Invero, si è già avuto modo di stabilire (Cass. Sez. 3 n. 15672 del 27/7/2005) che “il vizio di motivazione su un punto decisivo, denunziabile per cassazione ai sensi dell’art. 360 c.p.c., n. 5, postula che il giudice di merito abbia formulato un apprezzamento, nel senso che, dopo aver percepito un fatto di causa negli esatti termini materiali in cui è stato prospettato dalla parte, abbia omesso di valutarlo in modo che l’omissione venga a risolversi in un implicito apprezzamento negativo sulla rilevanza del fatto stesso, ovvero lo abbia valutato in modo insufficiente o illogico. Qualora, invece, l’omessa valutazione dipenda da una falsa percezione della realtà, nel senso che il giudice ritiene per una svista, obiettivamente ed immediatamente rilevabile, inesistente un fatto o un documento, la cui esistenza risulti incontestabilmente accertata dagli stessi atti di causa, è configurabile un errore di fatto deducibile esclusivamente con l’impugnazione per revocazione ai sensi dell’art. 395 c.p.c., n. 4”.
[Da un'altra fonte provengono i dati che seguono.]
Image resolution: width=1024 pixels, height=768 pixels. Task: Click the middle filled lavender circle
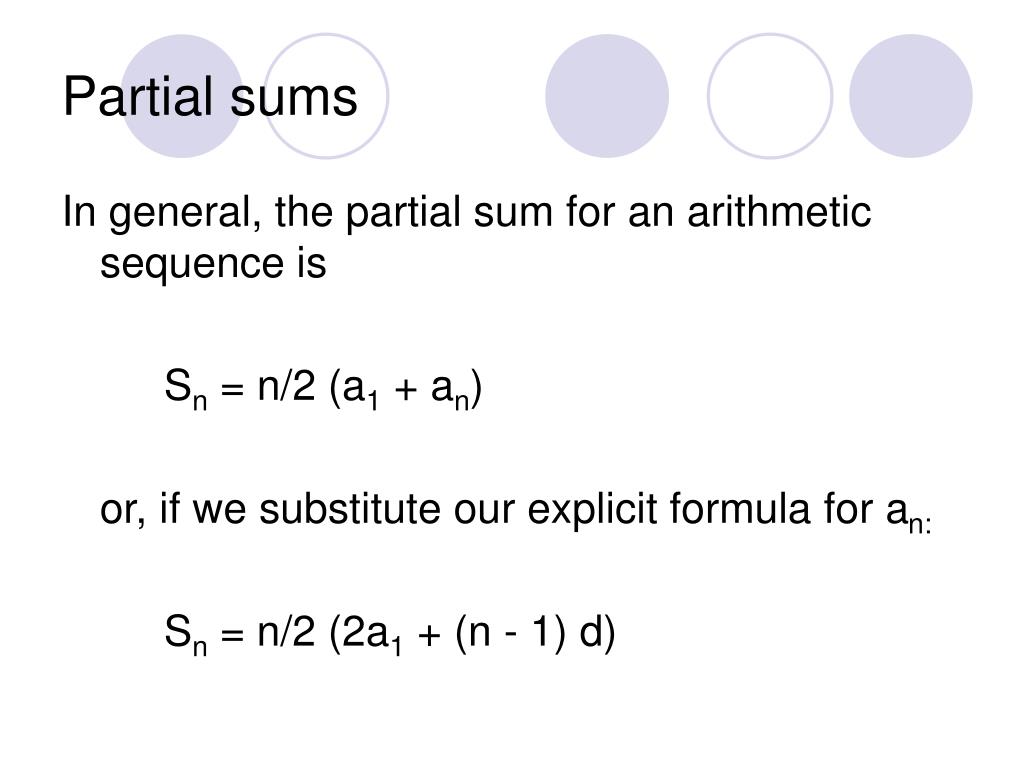coord(607,96)
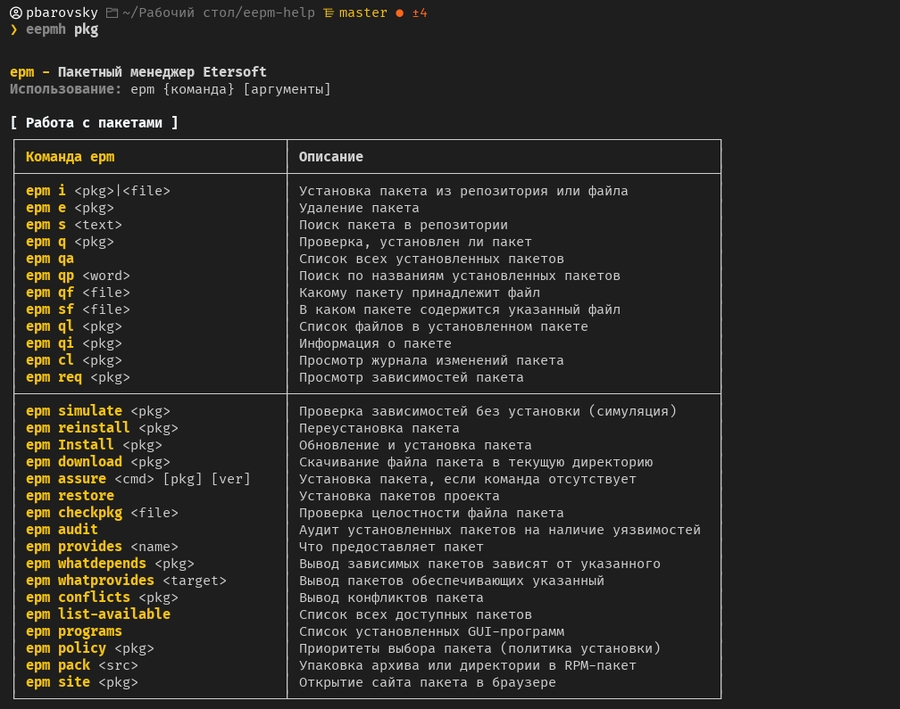Click the orange dot status indicator
This screenshot has height=709, width=900.
(x=398, y=14)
D’altra parte, se i predetti documenti fossero stati realmente prodotti nei precedenti gradi di giudizio non si spiegherebbe il motivo per il quale la ricorrente si vide indotta a chiedere al primo giudice l’esibizione della documentazione all’Inps, così come si rileva nella parte della motivazione della sentenza impugnata in cui si evidenzia l’inidoneità di un tale mezzo istruttorio ai fini del superamento della accertata carenza probatoria.

In definitiva, le censure sopra menzionate non intaccano la validità della “ratio decidendi” della sentenza impugnata che è incentrata sull’argomentazione assolutamente logica, come tale condivisibile, che l’onere gravante sulla ricorrente non poteva ritenersi assolto dalla produzione di un prospetto nel quale erano indicati gli anni di contribuzione utili ai fini della pensione, giacchè anche nel caso in cui fosse stato indicato un periodo di disoccupazione in relazione agli anni per i quali era stata chiesta la riliquidazione dell’indennità in esame, si trattava, pur sempre, di una indicazione valida solo ai fini della contribuzione e non anche della prova della effettiva percezione dell’indennità stessa nella misura indicata.

Pertanto, il ricorso va rigettato.

Nulla va disposto in ordine alle spese di questo giudizio a norma dell’art. 152 disp. att. c.p.c. nel testo vigente prima delle modifiche apportate dalla L. n. 326 del 2003, atteso che il procedimento di primo grado fu incardinato in epoca anteriore all’entrata in vigore di quest’ultima legge.

P.Q.M.

LA CORTE rigetta il ricorso. Nulla per e spese.

Così deciso in Roma, il 23 febbraio 2011.